/M2T-Segmentation

[NCA] Official implementation of the paper Motion2Language, Unsupervised learning of synchronized semantic motion segmentation

Primary LanguagePythonMIT LicenseMIT

Description

Official implementation of our paper for synchronized motion to text generation:

Motion2Language, unsupervised learning of synchronized semantic motion segmentation

arxiv web Journal License

  • In this project, we introduce synchronized captioning of 3D human motion.
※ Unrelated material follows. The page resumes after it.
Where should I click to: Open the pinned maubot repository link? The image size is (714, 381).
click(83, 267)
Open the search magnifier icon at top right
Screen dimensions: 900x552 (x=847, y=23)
  • This work aims to present first experiments for progressive text generation in synchronization with motion action times.

KIT-ML
GIF 1 GIF 2 GIF 3
HumanML3D
GIF 4 GIF 5 GIF 6

If you find this code useful in your work, please cite:

@article{radouane23motion2language,
   author={Radouane, Karim and Tchechmedjiev, Andon and Lagarde, Julien and Ranwez, Sylvie},
   title={Motion2language, unsupervised learning of synchronized semantic motion segmentation},
   journal={Neural Computing and Applications},
   ISSN={1433-3058},
   url={http://dx.doi.org/10.1007/s00521-023-09227-z},
   DOI={10.1007/s00521-023-09227-z},
   publisher={Springer Science and Business Media LLC},
   year={2023},
   month=dec}

Installation

conda env create -f environment.yaml
conda activate raypy310
python -m spacy download en-core-web-sm

Preprocess dataset

  • Original KIT version

You can find the pre-processed version of this dataset here Pre-processed KIT-ML. Next, you can set the directories of each file in 'path_txt' and 'path_motion' variables of evaluate_m2l.py file.
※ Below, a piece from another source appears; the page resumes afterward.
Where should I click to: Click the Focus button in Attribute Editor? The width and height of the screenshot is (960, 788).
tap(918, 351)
If you use the KIT Motion-Language dataset, please cite the following paper : Original KIT

  • Augmented KIT-ML version and HumanML3D

You can download both datasets following the steps at this repository Augmented datasets.

In this case you need to perform these pre-processing steps for text corrections and motion normalization.

  1. Use the datasets/build_data.py to build the dataset, set the absolute path of the selected dataset in each case.
  2. The step 1 will save a numpy file to the specified path, set this path directory to path variable to dataset class (HumanML3D: datasets/h3d_m2t_dataset_.py or KIT-ML : datasets/kit_m2t_dataset.py ) and run this file.
  3. The step 2 will generate sentences_corrections.csv file, the absolute path of this file define path_txt and numpy file generated at step 1 define path_motion.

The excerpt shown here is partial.